A JOVEM VAMPIRA - Conto Clássico de Terror - Hume Nisbet
A JOVEM VAMPIRA
Hume Nisbet
(1849-1923)
Era
exatamente o tipo de residência que eu vinha aguardando há semanas, pois
encontrava-me naquele estado de espírito em que a renúncia absoluta à sociedade
era uma necessidade. Estava desconfiado de mim mesmo e cansado de minha
espécie; uma estranha inquietação imperava em meu sangue, como um vazio estéril
em meu cérebro. Objetos e rostos familiares tornaram-se desagradáveis para mim.
Queria estar sozinho.
Este
é o estado de espírito que surge quando ficamos sobrecarregados de ocupações.
Então, é preciso sair em busca de novas pastagens. O sinal de que a retirada se
faz-se necessária. Se não cedemos, desmoronamos e nos tornamos caprichosos e
hipocondríacos, e, bem assim, hipercríticos. Antes de chegar a tal ponto, fiz
as malas às pressas, peguei o trem para Westmorland e comecei minha
peregrinação em busca de solidão e de um ambiente romântico.
Encontrei
muitos lugares que, no início do verão errante, pareciam reunir as condições
adequadas; no entanto, alguns pequenos inconvenientes impediram-me de tomar uma
decisão.

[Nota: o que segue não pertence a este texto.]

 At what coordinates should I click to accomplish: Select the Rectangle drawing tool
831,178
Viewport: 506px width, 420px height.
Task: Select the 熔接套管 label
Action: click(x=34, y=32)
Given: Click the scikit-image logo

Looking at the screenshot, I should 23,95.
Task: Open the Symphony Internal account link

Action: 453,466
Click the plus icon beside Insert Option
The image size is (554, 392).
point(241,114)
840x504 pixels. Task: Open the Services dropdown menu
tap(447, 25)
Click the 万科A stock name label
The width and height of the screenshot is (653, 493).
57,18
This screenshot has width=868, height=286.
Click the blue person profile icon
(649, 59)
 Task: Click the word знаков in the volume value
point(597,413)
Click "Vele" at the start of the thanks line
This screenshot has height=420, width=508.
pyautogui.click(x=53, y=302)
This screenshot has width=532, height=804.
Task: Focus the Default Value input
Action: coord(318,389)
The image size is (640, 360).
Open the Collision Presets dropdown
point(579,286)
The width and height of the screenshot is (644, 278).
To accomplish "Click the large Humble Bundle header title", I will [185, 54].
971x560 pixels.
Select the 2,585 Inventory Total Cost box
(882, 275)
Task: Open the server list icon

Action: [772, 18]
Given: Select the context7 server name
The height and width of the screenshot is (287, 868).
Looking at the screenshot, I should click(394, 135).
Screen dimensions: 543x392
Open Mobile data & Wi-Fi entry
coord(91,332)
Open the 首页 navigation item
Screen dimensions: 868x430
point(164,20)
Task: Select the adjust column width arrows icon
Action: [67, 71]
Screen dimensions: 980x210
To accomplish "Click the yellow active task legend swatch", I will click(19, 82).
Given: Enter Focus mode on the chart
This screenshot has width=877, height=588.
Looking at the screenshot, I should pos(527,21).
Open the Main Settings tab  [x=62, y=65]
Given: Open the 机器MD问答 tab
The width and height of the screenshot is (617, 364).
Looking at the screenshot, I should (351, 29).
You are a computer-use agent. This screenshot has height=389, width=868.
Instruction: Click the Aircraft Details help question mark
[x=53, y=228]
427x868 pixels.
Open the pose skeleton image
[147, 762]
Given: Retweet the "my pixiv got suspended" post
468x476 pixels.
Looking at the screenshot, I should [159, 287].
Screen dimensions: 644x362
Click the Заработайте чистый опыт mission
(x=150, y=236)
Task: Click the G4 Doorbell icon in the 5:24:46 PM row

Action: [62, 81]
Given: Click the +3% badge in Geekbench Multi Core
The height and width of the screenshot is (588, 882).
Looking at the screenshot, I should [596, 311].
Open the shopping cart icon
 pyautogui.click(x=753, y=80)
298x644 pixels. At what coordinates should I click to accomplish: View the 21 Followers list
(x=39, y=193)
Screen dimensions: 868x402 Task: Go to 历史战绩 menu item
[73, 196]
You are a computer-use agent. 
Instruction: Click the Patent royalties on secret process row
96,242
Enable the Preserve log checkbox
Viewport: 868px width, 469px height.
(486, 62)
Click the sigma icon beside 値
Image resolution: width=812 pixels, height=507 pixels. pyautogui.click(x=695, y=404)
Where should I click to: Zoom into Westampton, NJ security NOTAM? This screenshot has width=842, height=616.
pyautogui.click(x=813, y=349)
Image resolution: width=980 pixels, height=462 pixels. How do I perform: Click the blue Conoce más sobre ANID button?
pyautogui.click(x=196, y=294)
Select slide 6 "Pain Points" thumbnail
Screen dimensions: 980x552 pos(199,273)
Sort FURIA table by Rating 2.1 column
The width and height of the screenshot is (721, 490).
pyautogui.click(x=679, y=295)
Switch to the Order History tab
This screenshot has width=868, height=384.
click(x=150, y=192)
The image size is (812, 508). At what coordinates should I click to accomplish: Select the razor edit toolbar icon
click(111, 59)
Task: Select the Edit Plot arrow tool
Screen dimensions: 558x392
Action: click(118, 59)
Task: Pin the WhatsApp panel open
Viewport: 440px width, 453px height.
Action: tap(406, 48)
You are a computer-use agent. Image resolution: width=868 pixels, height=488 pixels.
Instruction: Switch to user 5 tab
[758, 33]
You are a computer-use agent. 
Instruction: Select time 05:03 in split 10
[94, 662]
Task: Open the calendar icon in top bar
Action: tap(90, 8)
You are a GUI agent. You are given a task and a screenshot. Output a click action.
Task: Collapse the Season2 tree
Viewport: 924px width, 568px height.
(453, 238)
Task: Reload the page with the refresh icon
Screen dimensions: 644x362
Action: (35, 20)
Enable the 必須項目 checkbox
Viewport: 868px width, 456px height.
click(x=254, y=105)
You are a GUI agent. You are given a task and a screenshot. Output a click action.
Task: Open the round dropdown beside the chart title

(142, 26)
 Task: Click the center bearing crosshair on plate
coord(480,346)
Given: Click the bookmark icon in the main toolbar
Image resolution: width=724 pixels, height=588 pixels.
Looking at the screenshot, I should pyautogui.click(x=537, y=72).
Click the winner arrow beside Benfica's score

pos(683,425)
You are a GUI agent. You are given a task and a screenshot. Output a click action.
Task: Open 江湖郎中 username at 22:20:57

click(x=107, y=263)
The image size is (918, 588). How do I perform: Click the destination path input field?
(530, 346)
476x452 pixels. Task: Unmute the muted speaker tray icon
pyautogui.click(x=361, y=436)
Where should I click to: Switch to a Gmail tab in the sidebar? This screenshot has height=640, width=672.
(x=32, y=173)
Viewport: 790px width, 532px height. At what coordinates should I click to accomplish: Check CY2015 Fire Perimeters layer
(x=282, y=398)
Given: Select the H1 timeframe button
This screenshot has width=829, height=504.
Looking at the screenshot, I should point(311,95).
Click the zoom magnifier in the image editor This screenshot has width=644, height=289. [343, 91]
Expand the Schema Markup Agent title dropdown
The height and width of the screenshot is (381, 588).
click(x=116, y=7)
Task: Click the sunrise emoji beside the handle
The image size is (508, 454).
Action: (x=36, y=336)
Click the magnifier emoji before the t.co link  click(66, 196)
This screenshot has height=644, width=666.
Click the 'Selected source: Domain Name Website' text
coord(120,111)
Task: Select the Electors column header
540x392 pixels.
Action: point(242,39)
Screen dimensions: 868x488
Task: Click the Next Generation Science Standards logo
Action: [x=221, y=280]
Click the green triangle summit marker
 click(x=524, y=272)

Às vezes, era a paisagem que não via com bons olhos. Noutros, eram as próprias
pessoas. Finalmente, o destino me levou até a Casa no Moro, e ninguém pode
resistir ao próprio destino. Um dia, encontrei-me num terreno baldio, sem estradas
e próximo à costa. Dormira na noite anterior numa pequena aldeia, a oito milhas
de distância. Agora eu estava distante de qualquer resquício da humanidade, com
um céu logo acima de minha cabeça e o vento cálido soprando sobre as pedras e
os túmulos.
Até
onde se estendia aquele páramo, eu não sabia. Eu tinha apenas conhecimento que,
caminhando em linha reta, chegaria às falésias oceânicas e, talvez, depois de
algum tempo, a alguma vila de pescadores. Eu era jovem e não temia uma noite
sob as estrelas. Então, sorvi o delicioso ar estival e logo recuperei o vigor e
a felicidade que havia perdido. As horas deslizaram comigo. Já havia percorrido
cerca de quinze milhas, desde manhã, quando avistei, ao longe, uma solitária
casa de pedra.
—
Vou acampar ali, se possível — disse a mim mesmo.
Para
alguém que procura uma vida tranquila, nada mais adequado do que aquela casa de
campo. Ficava à beira de altas falésias, com a porta da frente voltada para
campo deserto e a parede de trás para mar. O som das ondas dançantes atingia
meus ouvidos como uma canção de ninar. Logo o céu trovejou, os ventos se
agitaram e as aves marinhas fugiram, aos gritos, para os seus abrigos. A casa
tinha um pequeno jardim na frente, cercado por um muro de pedra, alto o
bastante a proporcionar um descanso indolente em caso de tempestade. Aquele
jardim era como uma chama escarlate, com os suaves matizes de papoulas em plena
floração. Enquanto eu me aproximava, vislumbrando singular variedade de
papoulas e as janelas assiduamente limpas, a porta da frente se abriu e
apareceu uma mulher, que me impressionou favoravelmente, à medida que se
aproximava para dar-me as boas-vindas.
Ela
era uma mulher de meia-idade e, quando jovem, deveria ter sido muito bonita.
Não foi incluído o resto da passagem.